La perquisizione e il sequestro di materiale informatico subite dal giornalista del Fatto Quotidiano, Marco Lillo, sono “illegittimi“. Lo scrive la Cassazione nella sentenza 9989 depositata ieri con la quale i giudici hanno ordinato la restituzione al vicedirettore del Fatto di tutto quello che gli è stato sequestrato, vietando inoltre ai magistrati il “trattenimento di copia dei dati acquisiti”. L’ordine di perquisizione era stato effettuato il 5 luglio del 2017 dai magistrati della procura di Napoli titolari dell’indagine sulla fuga di notizia dell’inchiesta Consip.
Secondo la Suprema Corte, con riferimento ai principi in tema di tutela della libertà di stampa fissati dalla corte dei diritti dell’uomo, la perquisizione e il sequestro sono state due misure sproporzionate adottate nei confronti di un professionista dell’informazione senza che vi fosse un legame probatorio, tra i documenti sequestrati e l’oggetto dell’indagine.
«La Federazione nazionale della Stampa italiana non può che sottoscrivere le ragioni espresse dalla Corte di Cassazione” affermano, in una nota, il segretario generale e il presidente della Fnsi, Raffaele Lorusso e Giuseppe Giulietti.

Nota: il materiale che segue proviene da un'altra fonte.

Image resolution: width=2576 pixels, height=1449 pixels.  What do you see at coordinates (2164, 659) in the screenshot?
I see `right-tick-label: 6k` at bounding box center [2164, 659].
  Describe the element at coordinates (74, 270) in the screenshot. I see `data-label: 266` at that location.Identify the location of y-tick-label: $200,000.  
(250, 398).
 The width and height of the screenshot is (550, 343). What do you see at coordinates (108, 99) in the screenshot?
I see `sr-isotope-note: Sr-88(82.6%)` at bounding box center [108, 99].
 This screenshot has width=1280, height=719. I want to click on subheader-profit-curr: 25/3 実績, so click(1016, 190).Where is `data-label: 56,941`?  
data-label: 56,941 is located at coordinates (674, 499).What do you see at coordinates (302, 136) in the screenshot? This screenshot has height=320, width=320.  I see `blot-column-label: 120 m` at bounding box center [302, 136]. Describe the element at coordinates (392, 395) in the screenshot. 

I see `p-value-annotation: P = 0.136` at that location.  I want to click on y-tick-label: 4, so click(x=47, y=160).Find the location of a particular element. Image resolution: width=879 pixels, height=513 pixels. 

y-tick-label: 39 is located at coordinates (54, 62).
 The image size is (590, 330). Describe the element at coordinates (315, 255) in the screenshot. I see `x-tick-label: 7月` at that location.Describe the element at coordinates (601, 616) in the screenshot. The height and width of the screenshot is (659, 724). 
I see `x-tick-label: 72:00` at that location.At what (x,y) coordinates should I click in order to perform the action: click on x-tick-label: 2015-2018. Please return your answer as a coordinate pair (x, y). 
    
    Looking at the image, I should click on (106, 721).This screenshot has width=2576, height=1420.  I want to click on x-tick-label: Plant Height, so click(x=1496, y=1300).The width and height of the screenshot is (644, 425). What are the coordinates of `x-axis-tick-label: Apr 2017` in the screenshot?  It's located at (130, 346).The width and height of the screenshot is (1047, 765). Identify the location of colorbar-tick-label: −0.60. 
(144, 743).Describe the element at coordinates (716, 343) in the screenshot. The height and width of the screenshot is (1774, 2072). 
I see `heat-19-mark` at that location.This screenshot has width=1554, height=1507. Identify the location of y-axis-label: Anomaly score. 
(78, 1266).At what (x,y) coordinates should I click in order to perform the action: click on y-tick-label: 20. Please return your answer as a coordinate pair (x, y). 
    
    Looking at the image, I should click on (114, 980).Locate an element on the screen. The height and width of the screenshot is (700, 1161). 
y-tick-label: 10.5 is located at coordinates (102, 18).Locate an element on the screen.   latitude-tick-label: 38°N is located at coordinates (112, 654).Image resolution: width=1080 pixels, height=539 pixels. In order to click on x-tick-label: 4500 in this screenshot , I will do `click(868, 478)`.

«Una sentenza importante – proseguono – e non solo nel caso specifico, con la conferma della correttezza del lavoro svolto da Lillo, ma anche perché ribadisce che per evitare il rischio di potenziali limitazioni alla libertà di stampa non possono essere disposte misure di sequestro della corrispondenza, delle comunicazioni o di ogni altro materiale e documentazione sulla base di un “semplice nesso di pertinenzialità tra le notizie ed il generico tema dell’indagine”. Episodi che, invece, da qualche tempo si sono moltiplicati, in particolare nei confronti di colleghi che indagano su mafia, corruzione e reati finanziari. Si tratta di una sentenza che finalmente recepisce le ragioni dell’articolo 21 della Costituzione e del diritto di cronaca».